### Saved entries
====================
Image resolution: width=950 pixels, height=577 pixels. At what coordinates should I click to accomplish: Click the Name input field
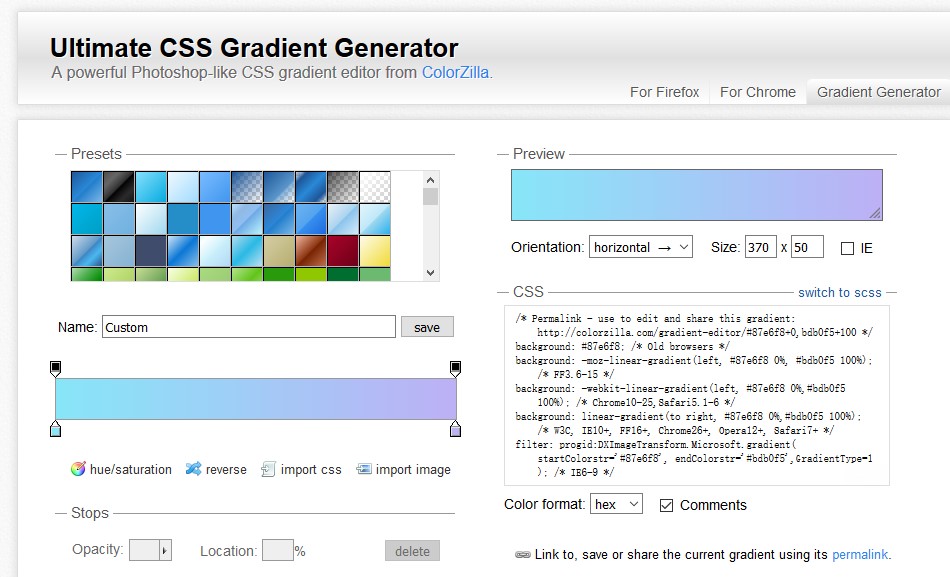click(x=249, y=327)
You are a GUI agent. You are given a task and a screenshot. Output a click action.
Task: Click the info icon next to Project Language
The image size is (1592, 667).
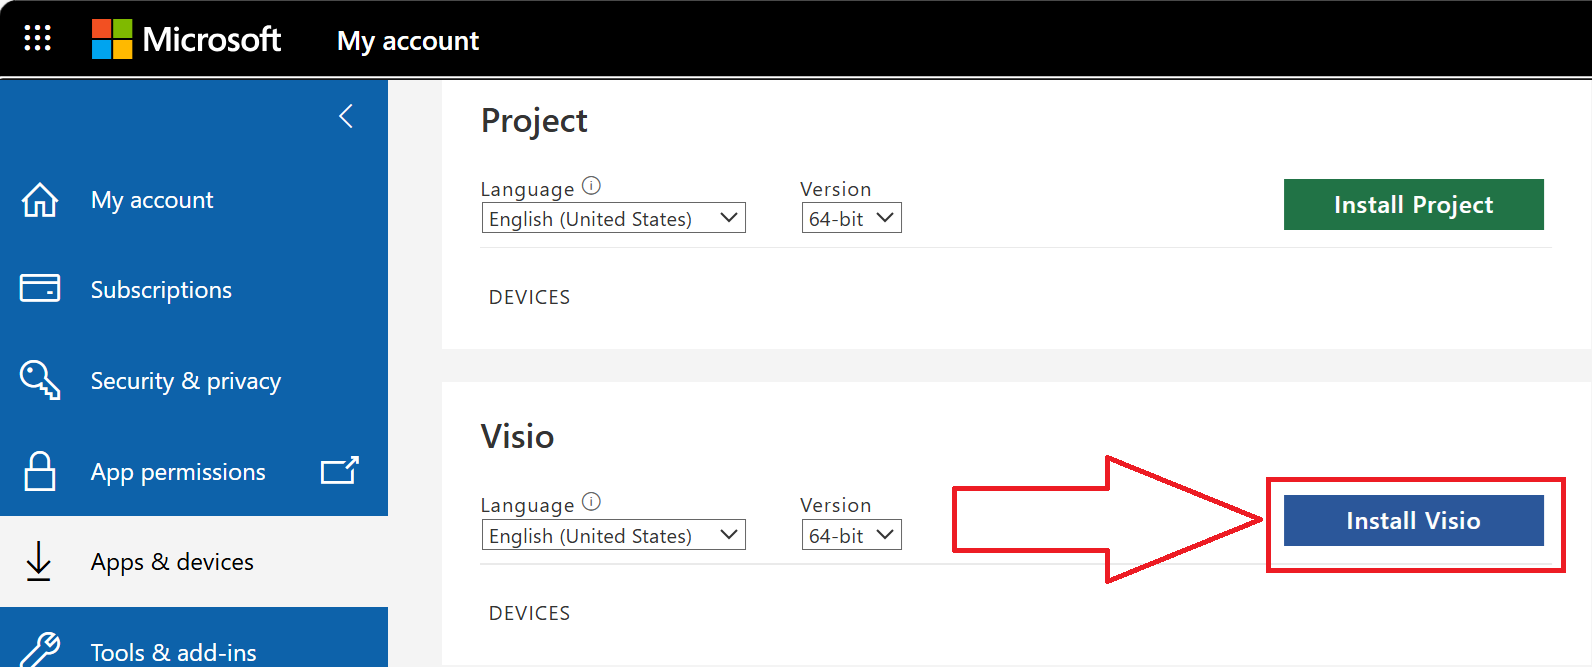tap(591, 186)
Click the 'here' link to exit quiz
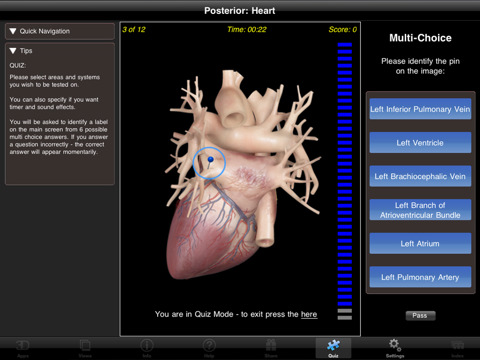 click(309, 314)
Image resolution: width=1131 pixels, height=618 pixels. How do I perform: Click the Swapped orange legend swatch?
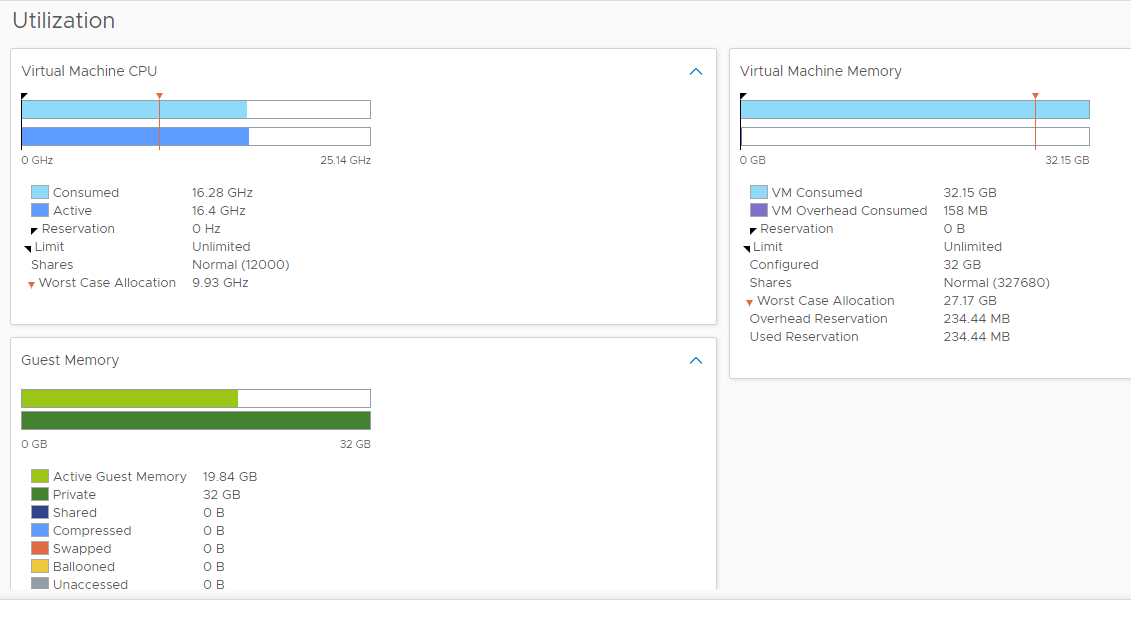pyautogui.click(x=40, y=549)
====================
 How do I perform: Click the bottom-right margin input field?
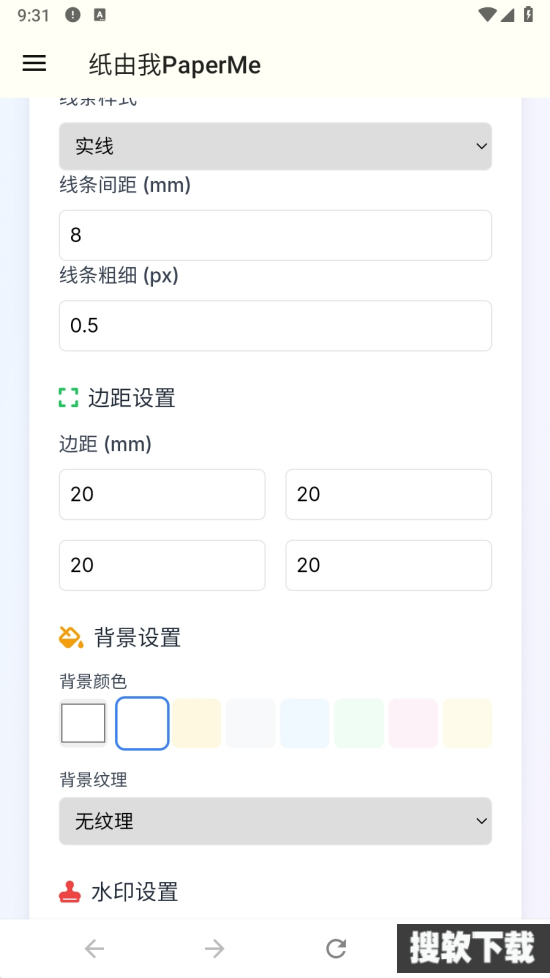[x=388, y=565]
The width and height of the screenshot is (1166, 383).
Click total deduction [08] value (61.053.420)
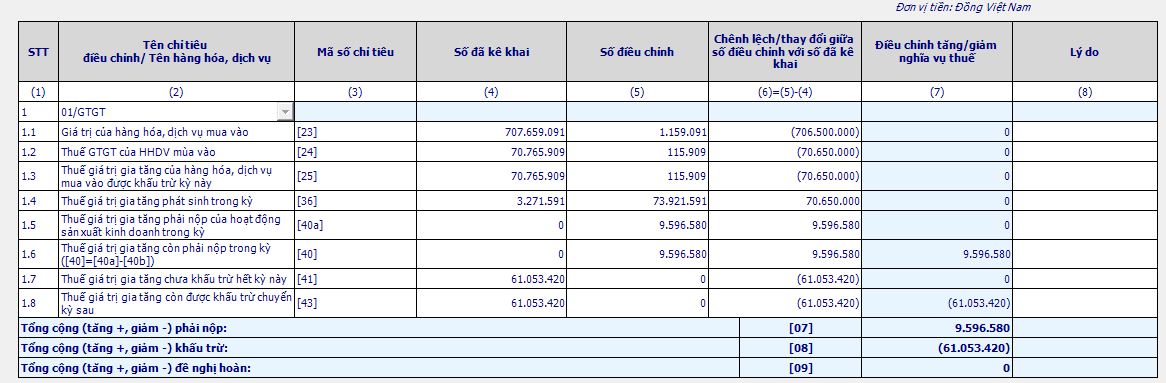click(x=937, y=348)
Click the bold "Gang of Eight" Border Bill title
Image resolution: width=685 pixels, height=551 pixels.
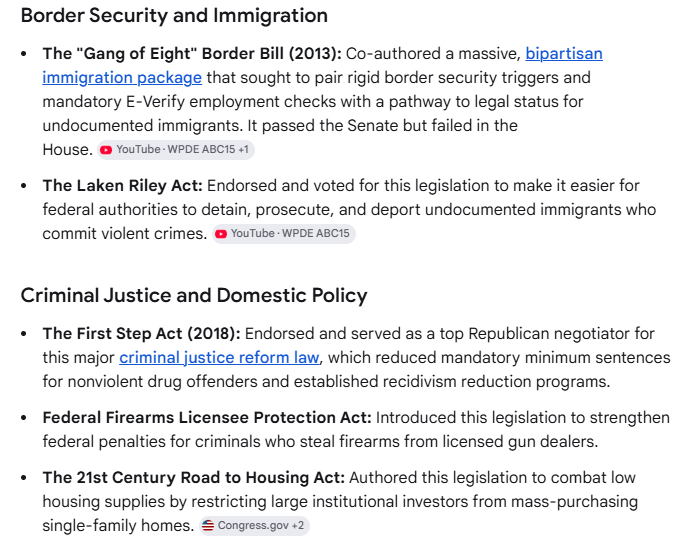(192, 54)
====================
### What you have to do
Collect the complete line wherever the string "screenshot" appears in the records.

### Answer box
You are a GUI agent. You are given a task and a screenshot. Output a click action.
The width and height of the screenshot is (1166, 383).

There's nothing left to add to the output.